Friday, June 19, 2009


Hello my name is Greg and I'm an alcoholic. I am sober today by a gift from God as I understand him and a willingness on my part to do what it takes to maintain that gift. I have been sending out a email to my homegroup for years now and decided its time to take the plunge into blogging. Being the type of alcoholic I am i'm resistant to change and doing things that are uncomfortable to me. I have to always remember something my wife told me in early sobriety before we were even together "Get comfortable with being uncomfortable". I heard that the first time and thought "What kind of F'd up crap is that"? Then I really started to think about it and discovered that in early sobriety we must do things that are uncomfortable to us but in time they become more and more comfortable. This blog will be set up a lot like my email newsletters I have been sending out. I will probably have a daily reading from the Big Book of Alcoholics Anonymous and share some of my experience on that reading. If you subscribe to this blog you will be able to respond or comment on the reading. I hope you sign up and participate. I know it may be uncomfortable at first but try it anyway, it will become more comfortable.
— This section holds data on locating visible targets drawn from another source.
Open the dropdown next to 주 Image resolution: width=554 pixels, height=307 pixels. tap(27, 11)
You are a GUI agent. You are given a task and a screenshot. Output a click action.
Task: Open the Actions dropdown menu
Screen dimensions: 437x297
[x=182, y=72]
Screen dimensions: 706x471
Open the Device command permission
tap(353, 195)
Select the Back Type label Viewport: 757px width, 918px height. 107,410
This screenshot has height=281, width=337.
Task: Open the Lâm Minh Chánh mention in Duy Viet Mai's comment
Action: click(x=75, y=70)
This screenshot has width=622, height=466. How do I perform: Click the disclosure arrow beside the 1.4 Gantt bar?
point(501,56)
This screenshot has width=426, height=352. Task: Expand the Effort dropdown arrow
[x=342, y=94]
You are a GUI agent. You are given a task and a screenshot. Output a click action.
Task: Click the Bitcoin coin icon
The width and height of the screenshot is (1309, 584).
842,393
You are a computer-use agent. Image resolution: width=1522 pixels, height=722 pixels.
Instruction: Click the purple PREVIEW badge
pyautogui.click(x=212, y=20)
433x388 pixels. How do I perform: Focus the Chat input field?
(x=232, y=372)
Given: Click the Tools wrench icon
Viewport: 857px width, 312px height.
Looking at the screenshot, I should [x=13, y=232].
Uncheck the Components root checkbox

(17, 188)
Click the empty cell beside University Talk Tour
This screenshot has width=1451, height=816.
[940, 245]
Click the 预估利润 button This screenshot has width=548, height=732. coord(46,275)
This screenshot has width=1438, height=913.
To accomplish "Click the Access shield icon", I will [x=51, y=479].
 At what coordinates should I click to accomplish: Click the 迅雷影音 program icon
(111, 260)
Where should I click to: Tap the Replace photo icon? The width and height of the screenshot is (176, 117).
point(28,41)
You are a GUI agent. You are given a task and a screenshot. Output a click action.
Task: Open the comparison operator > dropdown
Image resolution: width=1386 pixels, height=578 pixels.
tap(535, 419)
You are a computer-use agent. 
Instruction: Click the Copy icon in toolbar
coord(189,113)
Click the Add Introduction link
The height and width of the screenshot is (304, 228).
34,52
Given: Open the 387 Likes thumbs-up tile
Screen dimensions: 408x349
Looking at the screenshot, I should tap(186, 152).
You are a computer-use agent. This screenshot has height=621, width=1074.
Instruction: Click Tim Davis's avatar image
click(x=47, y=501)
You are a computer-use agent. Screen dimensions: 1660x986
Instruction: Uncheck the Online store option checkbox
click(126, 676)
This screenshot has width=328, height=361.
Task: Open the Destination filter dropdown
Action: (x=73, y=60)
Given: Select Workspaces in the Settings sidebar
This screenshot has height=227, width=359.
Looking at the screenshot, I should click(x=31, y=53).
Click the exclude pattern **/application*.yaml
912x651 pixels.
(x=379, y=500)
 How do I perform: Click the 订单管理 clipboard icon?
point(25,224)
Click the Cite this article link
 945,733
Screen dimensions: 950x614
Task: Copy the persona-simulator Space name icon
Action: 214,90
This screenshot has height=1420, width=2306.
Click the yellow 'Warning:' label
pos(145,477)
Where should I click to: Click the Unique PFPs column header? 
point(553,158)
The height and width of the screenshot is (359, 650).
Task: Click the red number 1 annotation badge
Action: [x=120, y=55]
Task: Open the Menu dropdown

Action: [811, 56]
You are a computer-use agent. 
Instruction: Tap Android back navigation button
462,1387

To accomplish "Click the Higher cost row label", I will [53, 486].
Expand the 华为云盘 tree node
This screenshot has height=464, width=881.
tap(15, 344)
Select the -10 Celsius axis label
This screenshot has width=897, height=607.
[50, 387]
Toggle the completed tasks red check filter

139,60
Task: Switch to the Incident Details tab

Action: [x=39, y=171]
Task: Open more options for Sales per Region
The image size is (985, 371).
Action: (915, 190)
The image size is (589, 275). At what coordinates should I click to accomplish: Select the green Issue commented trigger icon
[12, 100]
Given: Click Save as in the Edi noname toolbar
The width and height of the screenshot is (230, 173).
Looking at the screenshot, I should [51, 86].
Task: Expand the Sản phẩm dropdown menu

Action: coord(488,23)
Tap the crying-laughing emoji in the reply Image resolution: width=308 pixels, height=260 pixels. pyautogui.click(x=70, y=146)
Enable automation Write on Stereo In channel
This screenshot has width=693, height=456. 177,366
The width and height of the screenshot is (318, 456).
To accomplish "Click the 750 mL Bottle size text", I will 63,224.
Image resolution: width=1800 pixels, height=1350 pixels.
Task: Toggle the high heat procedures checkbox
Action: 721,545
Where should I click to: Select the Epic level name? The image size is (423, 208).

We learned that we had to fully concede to our innermost selves that we were alcoholics. This is the first step in recovery. The delusion that we are like other people, or presently may be, has to be smashed.(Page 30 Alcoholics Anonymous)

For me that concession came at about 8 1/2 months sober. I had been going to meetings. Had a pseudo sponsor ( A guy I called my sponsor but never called). In a 3 1/2 week period of July 1997 I had a series of events happen that was my bottom. I had been asked to leave the home I put the down payment down on by my fiance' due to me being so dry and angry; and we got into a argument and I put my hands on her which is something I had never done to any woman before and haven't done since. I was riding my motorcycle across town to stay with a friend for a few days to give her a chance to calm down, and as I was reflecting on the events of the past few weeks I thought perhaps getting drunk was in order. No sooner had that thought crossed my mind then I thought perhaps that's the reason for the situation I was in right then. I really think that God was talking to me that day. I realized right then that I was powerless over alcohol and just how unmanagble my life had become. The delusion was smashed!!! But, I wasn't NOW THAT'S a miracle!